#### [Stored entries]
+--
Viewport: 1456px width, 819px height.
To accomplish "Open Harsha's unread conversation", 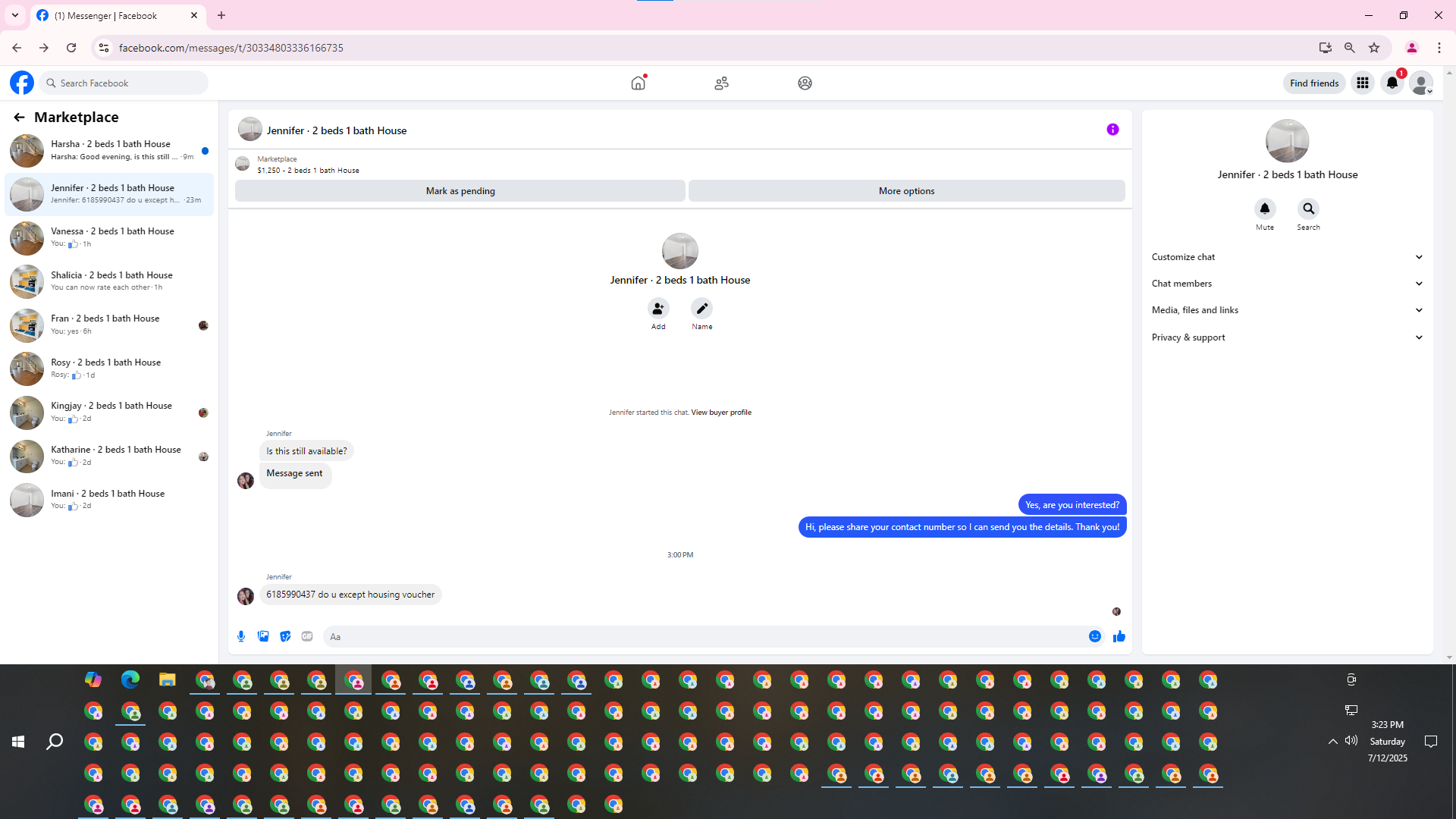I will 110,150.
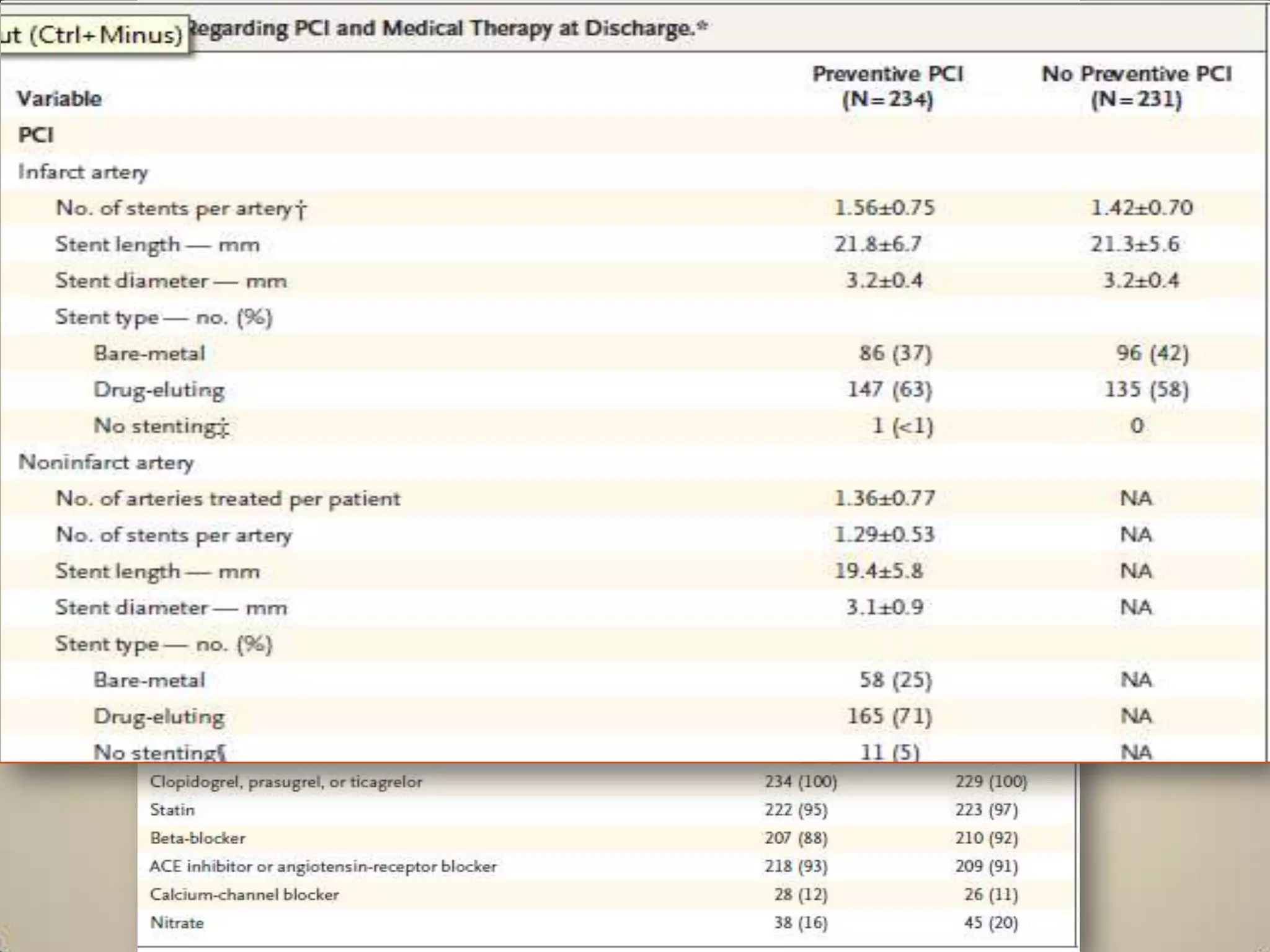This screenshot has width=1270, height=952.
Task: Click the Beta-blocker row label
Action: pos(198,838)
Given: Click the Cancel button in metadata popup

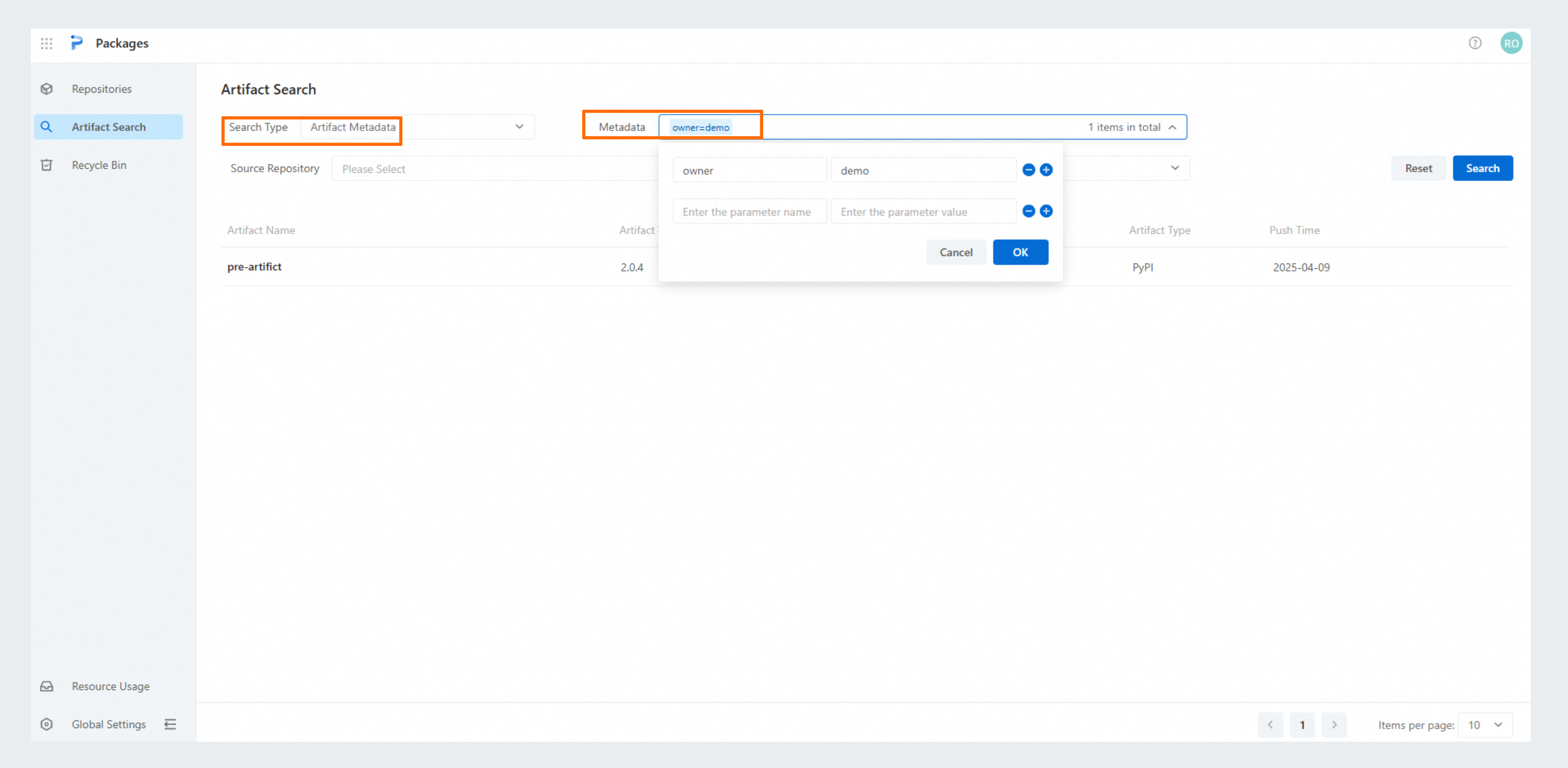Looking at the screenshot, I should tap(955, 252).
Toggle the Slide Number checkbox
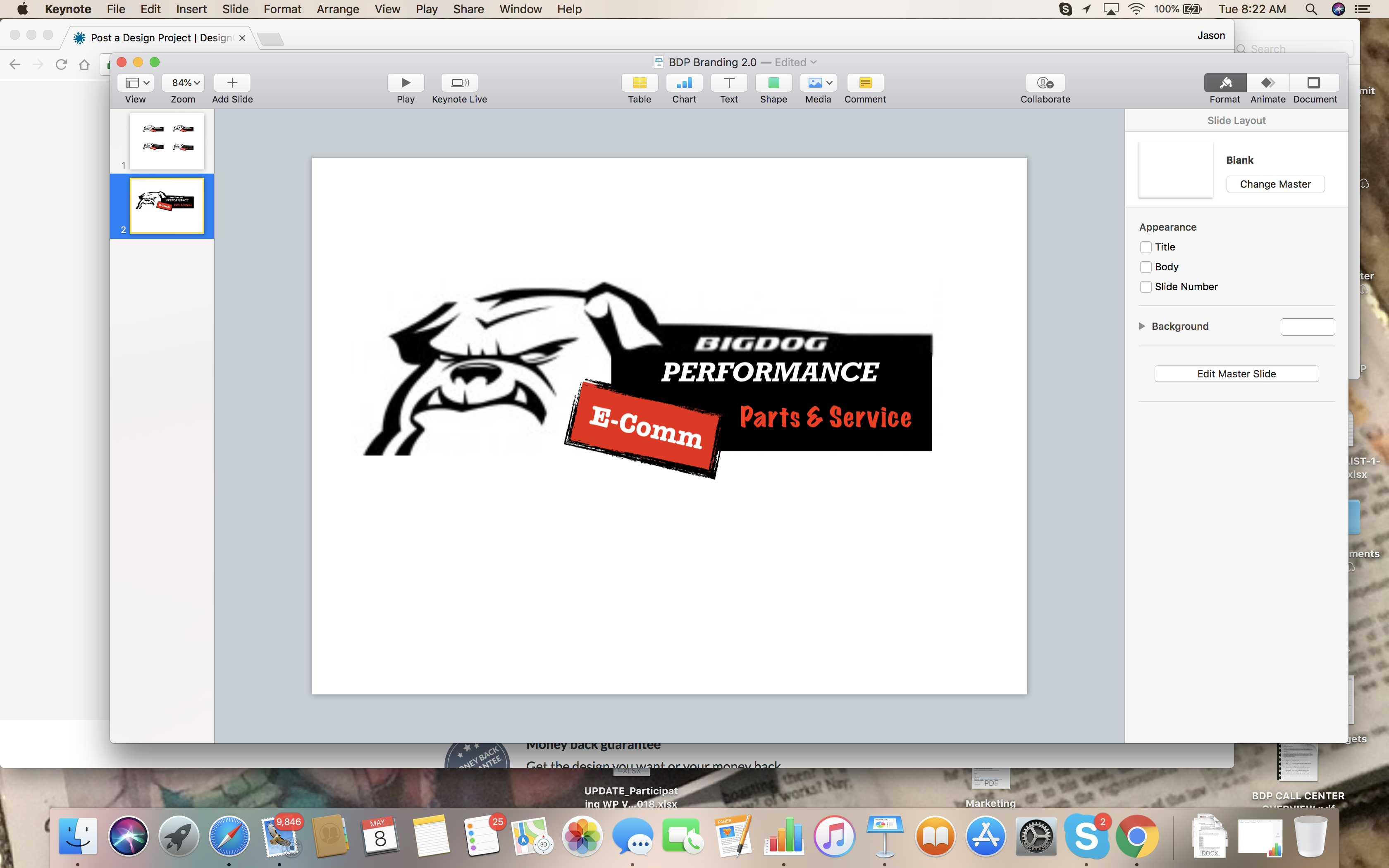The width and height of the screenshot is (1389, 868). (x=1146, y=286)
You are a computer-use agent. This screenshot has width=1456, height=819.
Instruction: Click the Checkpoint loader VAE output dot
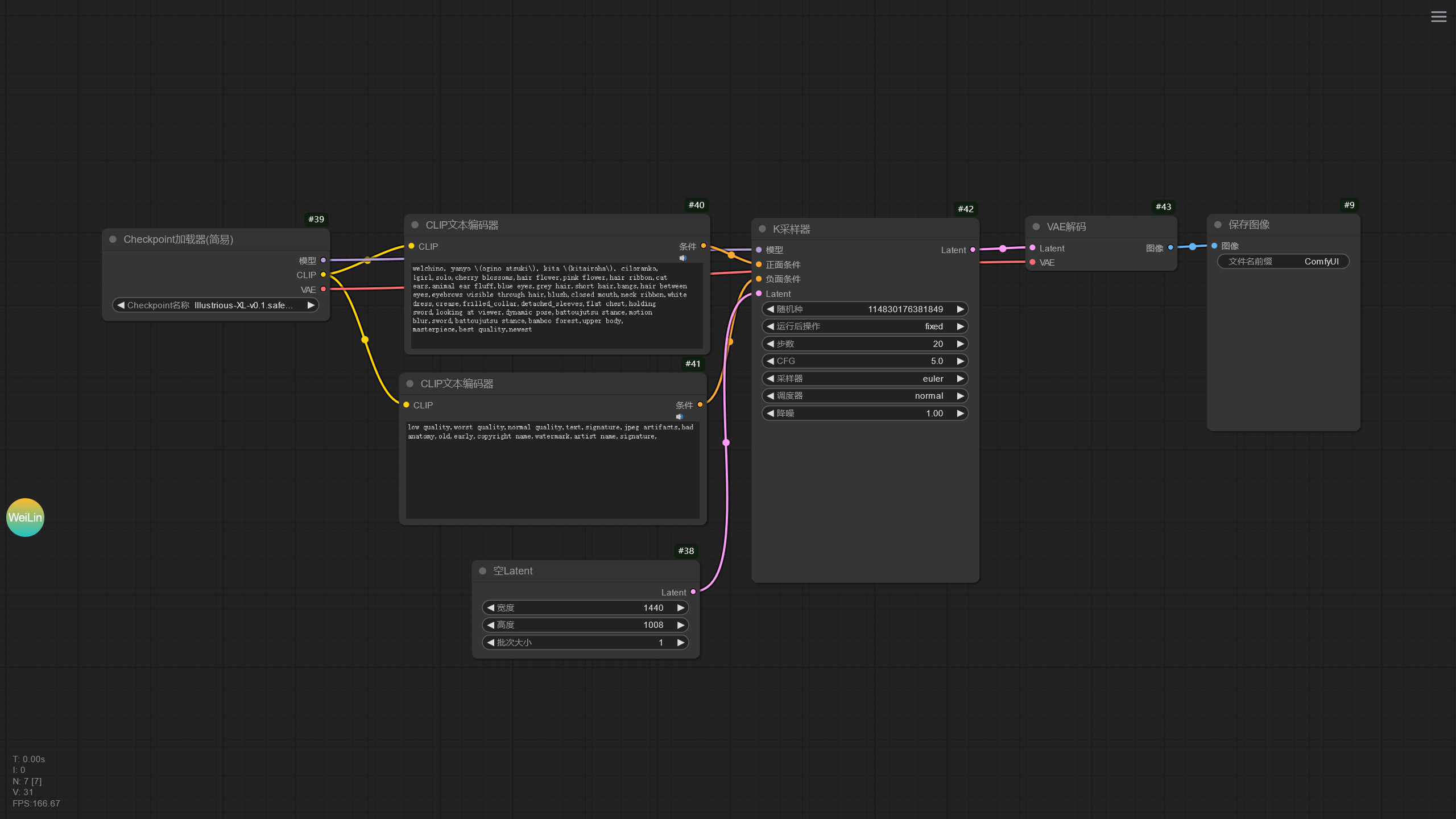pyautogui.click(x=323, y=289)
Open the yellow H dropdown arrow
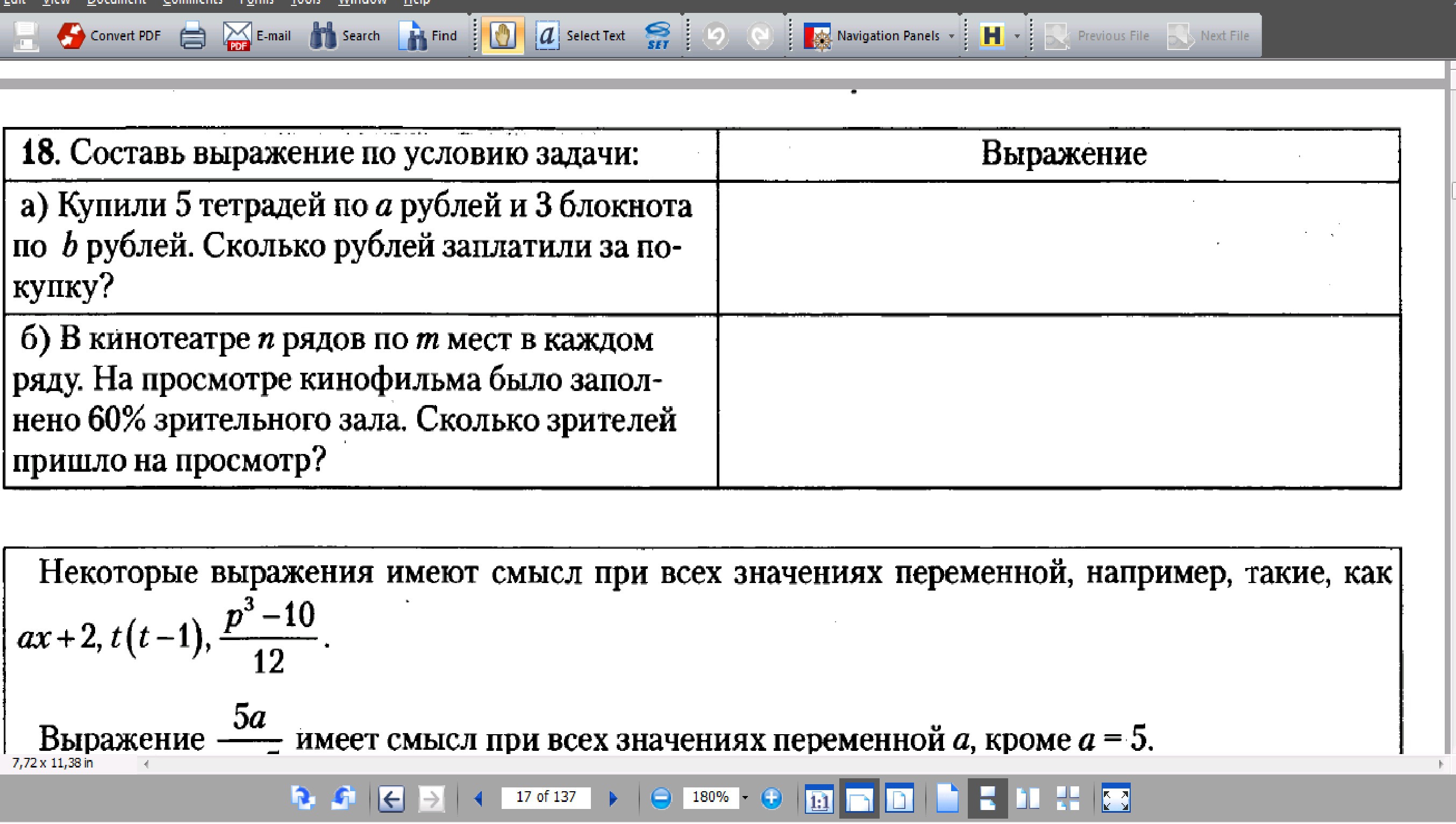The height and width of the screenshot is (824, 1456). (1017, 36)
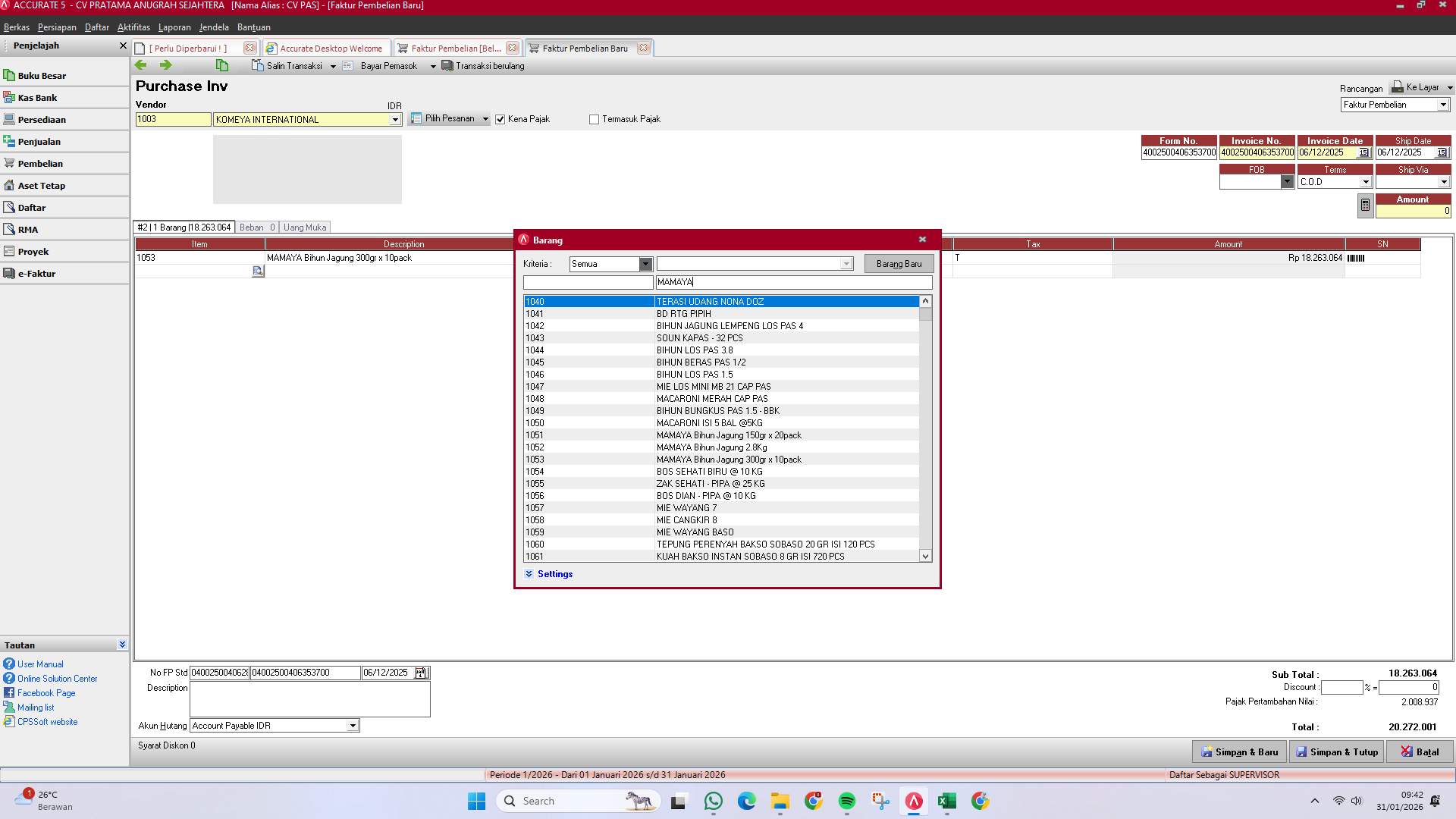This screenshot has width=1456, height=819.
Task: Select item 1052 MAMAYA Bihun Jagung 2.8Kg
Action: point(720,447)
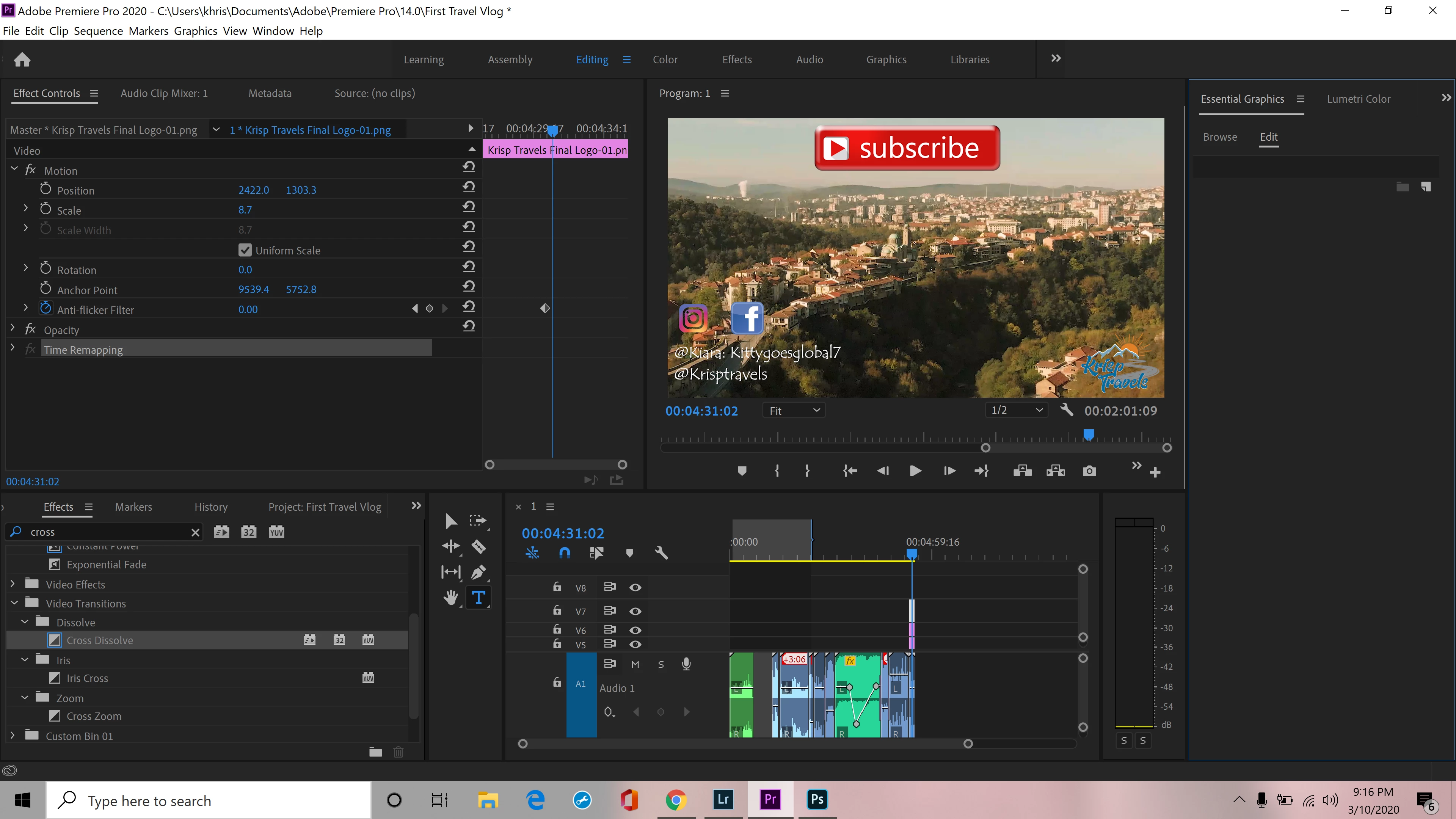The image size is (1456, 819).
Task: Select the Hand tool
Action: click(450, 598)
+--
#### [Instructions to follow]
Quote, please, only the lines running from the one with "Toggle the Slide Number checkbox" down to the final line of the data above, keeping both ends and skipping the pictures.

#### [Result of this exercise]
Toggle the Slide Number checkbox
The width and height of the screenshot is (1389, 868). (x=1146, y=286)
You are a computer-use agent. This screenshot has width=1456, height=819.
Instruction: Click the Checkpoint loader VAE output dot
pyautogui.click(x=323, y=289)
Open the yellow H dropdown arrow
The height and width of the screenshot is (824, 1456). (1017, 36)
This screenshot has width=1456, height=819.
Task: Select item 1052 MAMAYA Bihun Jagung 2.8Kg
Action: point(720,447)
The image size is (1456, 819).
Task: Select the Hand tool
Action: click(450, 598)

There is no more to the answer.